Le remplacement du pont Champlain annonce un embouteillage monstre chez les experts et la main-d'oeuvre en génie civil, déjà sollicités par la reconstruction du complexe Turcot.

«Ce sera un projet ou l'autre, mais pas les deux à la fois. C'est une question de disponibilité de la main-d'oeuvre et de l'équipement. Il faudra choisir», explique à La Presse le dirigeant d'une grande entreprise de construction. La situation complique les discussions avec les éventuels partenaires, car tout le monde attend le résultat dans le dossier Turcot avant de faire un pas en avant ou de côté pour le projet du nouveau pont.

En effet, au moment où le gouvernement fédéral lancera, au printemps, l'appel de qualification des entreprises désireuses de construire la structure qui remplacera le pont Champlain, le gouvernement du Québec recevra de son côté les soumissions pour Turcot. Il s'agit de deux immenses projets de plus de 3 milliards de dollars chacun et d'un degré de complexité important.
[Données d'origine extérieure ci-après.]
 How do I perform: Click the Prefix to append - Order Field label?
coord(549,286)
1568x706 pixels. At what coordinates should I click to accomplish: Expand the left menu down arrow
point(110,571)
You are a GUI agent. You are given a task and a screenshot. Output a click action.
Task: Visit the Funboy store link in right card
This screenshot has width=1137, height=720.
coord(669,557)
L'Association des ingénieurs-conseils du Québec (AICQ) confirme que Turcot est un véritable enjeu pour le remplacement du pont Champlain. Ce sont des morceaux du même casse-tête, souligne Johanne Desrochers, PDG de l'AICQ.

L'enjeu de l'intégrité

Mme Desrochers soulève également l'impact de la Loi sur l'intégrité en matière de contrats publics (loi 1) sur les travaux prévus. Même s'il s'agit d'une législation provinciale, ses effets se font sentir dans le dossier fédéral du pont, dit-elle.

Cela colore les discussions entre les entreprises désireuses de former un consortium. Certaines d'entre elles se questionnent sur la probité de leurs interlocuteurs et, surtout, sur la possibilité qu'ils soient toujours sur les rangs si la certification de l'Autorité des marchés financiers (AMF) ne leur est pas accordée. De là à remettre en question un engagement financier, il n'y a qu'un pas. Que ce soit Turcot ou le remplacement du pont Champlain, des sommes importantes sont en jeu, rappelle Mme Desrochers.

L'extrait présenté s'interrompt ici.